Florida District Courts of Appeal, 1982

Lebrun v. State

Lebrun v. State
Florida District Courts of Appeal · Decided January 20, 1982 · Anstead, Dell, Downey
408 So. 2d 832; 1982 Fla. App. LEXIS 19000 (Southern Reporter, Second Series)

Lebrun v. State

Opinion of the Court

DOWNEY, Judge.

Appellant, James Michael Lebrun, appeals from a judgment of conviction and sentence for trespass while armed and grand theft. The only question presented that necessitates discussion is appellant’s contention that the trial court committed reversible error in allowing the state to adduce the testimony of a codefendant’s lawyer that the codefendant had pled guilty and been sentenced.

Lebrun, and three other boys, Hendrix, Dailey and Molinare, were allegedly hunting wild hogs. Hendrix took Lebrun’s shotgun, went ahead of the others, and shot a cow and a calf. Later the cow was butchered and a hindquarter taken to Lebrun’s house, dressed out, and partially eaten. Le-brun gave a statement to the police describing his involvement in the affair.

Early in the trial the State called David Roth, Esquire, attorney for Dailey, who testified that he had represented Dailey; that Dailey had been subjected to the same charges as Lebrun and that Dailey had pled guilty and been placed on probation. He also testified the plea was not negotiated; it was a plea without any promises being made. Lebrun’s counsel was aware of what Roth would testify to so he objected to Roth’s taking the stand. He stated that he understood Roth would testify that “no deal” had been made with Dailey to exchange his testimony in this case for a plea. He contended that Roth’s testimony would be repetitious if Dailey also testified. He pointed out that if Dailey testified he was given a special deal that Roth’s testimony would only then become relevant.
------------------------
### TO-DO LIST
[A] Answer these questions using the Lebrun v. State opinion.
(i) For which two offenses was Lebrun convicted?
(ii) Which of the boys shot the cow and the calf?
(iii) Which codefendant did David Roth represent?
[B] Reproduce the passage of the Lebrun v. State opinion between "Lebrun, and three" and "in the affair.", inclusive.

### Source data
------------------------
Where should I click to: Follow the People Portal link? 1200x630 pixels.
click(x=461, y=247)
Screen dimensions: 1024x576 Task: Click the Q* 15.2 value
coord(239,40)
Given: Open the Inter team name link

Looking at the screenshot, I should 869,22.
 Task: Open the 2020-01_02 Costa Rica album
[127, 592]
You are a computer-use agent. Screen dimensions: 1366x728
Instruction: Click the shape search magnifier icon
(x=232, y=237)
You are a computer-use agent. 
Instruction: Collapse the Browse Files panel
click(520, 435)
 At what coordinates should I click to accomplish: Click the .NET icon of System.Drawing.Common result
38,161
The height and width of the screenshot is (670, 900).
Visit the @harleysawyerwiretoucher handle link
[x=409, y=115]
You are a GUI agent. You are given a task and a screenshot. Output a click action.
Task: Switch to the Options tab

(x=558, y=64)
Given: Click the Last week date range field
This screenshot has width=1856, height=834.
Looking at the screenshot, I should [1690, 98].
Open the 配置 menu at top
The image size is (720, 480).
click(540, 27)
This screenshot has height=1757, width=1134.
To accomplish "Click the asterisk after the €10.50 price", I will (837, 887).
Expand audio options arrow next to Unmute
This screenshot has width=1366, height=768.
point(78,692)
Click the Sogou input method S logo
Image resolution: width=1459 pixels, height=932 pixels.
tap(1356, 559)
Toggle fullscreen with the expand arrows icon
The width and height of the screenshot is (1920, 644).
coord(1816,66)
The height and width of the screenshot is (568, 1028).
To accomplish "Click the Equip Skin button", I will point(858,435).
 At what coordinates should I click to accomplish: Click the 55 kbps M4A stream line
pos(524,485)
------------------------
### SOLUTIONS IN ORDER
[A]
(i) Trespass while armed and grand theft.
(ii) Hendrix.
(iii) Dailey.

[B]
Lebrun, and three other boys, Hendrix, Dailey and Molinare, were allegedly hunting wild hogs. Hendrix took Lebrun’s shotgun, went ahead of the others, and shot a cow and a calf. Later the cow was butchered and a hindquarter taken to Lebrun’s house, dressed out, and partially eaten. Le-brun gave a statement to the police describing his involvement in the affair.